◆ **QUOTED TEXT**
^^^^^^^^
By passing a pipe (“|”) as the first character in the command, we signal to open that we want to start a process, not open a file. For a command, we’re starting another Ruby process and calling our trusty hello method (see the first article or the source code for this article for the definition of the hello method RUBY and THIS_FILE constants).

open yields an IO object which enables us to communicate with the subprocess. Anything written to the object is piped to the process’ STDIN, and the anything the process writes to its STDOUT can be read back as if reading from a file. In the example above we write a line to the child, read some text back from the child, and then end the block.

Note the call to close_write on line 5. This call is important. Because the OS buffers input and output, it is possible to write to a subprocess, attempt to read back, and wait forever because the data is still sitting in the buffer. In addition, filter-style programs typically wait until they see an EOF on their STDIN to exit. By calling close_write, we cause the buffer to be flushed and an EOF to be sent. Once the subprocess exits, its output buffer wil be flushed and any read calls on the parent side will return.

Also note that we pass “w+” as the file open mode. Just as with files, by default the IO object will be opened in read-only mode. If we want to both write to and read from it, we need to specify an appropriate mode.
^^^^^^^^
◆ **DATA EXTRACT**
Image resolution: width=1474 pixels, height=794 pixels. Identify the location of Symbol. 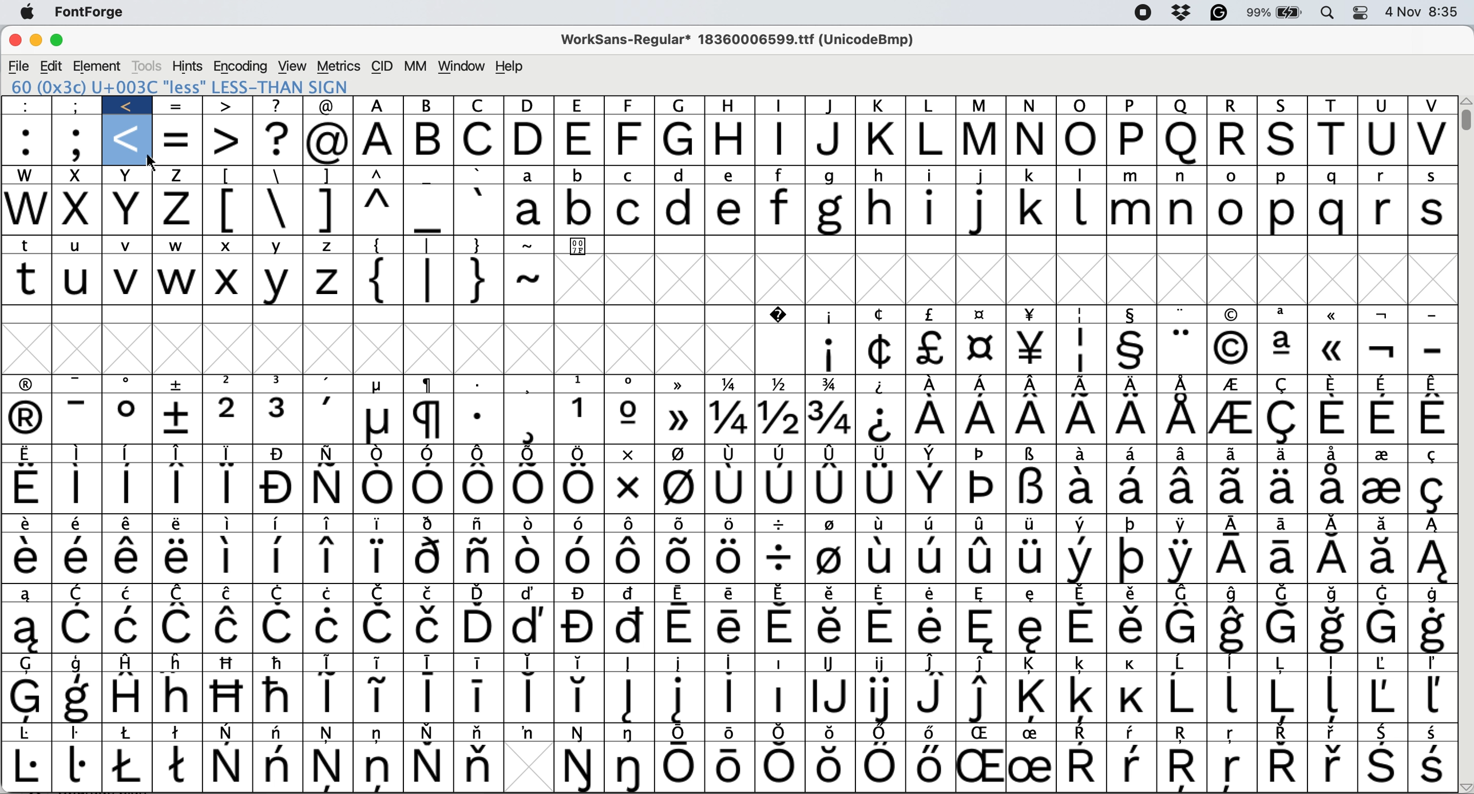
(180, 593).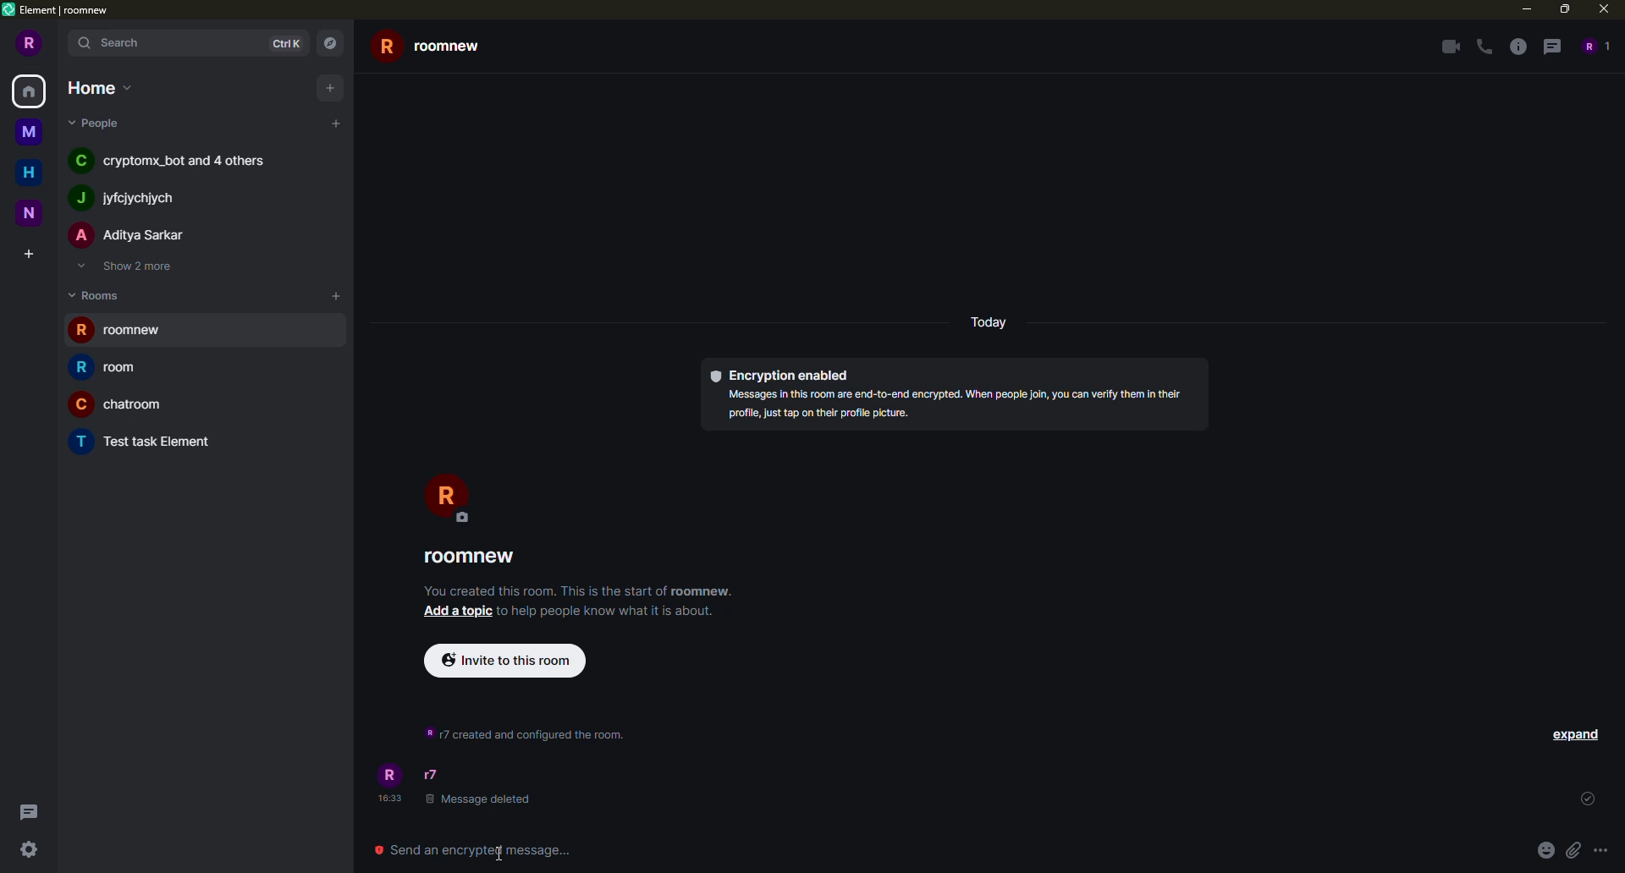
^^^^^^^^
◆ **TASK DIRECTIONS**
Extract the full passage above about starting a Ruby subprocess with open and a pipe, reproducing every word and character unchanged.

◆ **SOLUTION FOR THIS TASK**
By passing a pipe (“|”) as the first character in the command, we signal to open that we want to start a process, not open a file. For a command, we’re starting another Ruby process and calling our trusty hello method (see the first article or the source code for this article for the definition of the hello method RUBY and THIS_FILE constants).

open yields an IO object which enables us to communicate with the subprocess. Anything written to the object is piped to the process’ STDIN, and the anything the process writes to its STDOUT can be read back as if reading from a file. In the example above we write a line to the child, read some text back from the child, and then end the block.

Note the call to close_write on line 5. This call is important. Because the OS buffers input and output, it is possible to write to a subprocess, attempt to read back, and wait forever because the data is still sitting in the buffer. In addition, filter-style programs typically wait until they see an EOF on their STDIN to exit. By calling close_write, we cause the buffer to be flushed and an EOF to be sent. Once the subprocess exits, its output buffer wil be flushed and any read calls on the parent side will return.

Also note that we pass “w+” as the file open mode. Just as with files, by default the IO object will be opened in read-only mode. If we want to both write to and read from it, we need to specify an appropriate mode.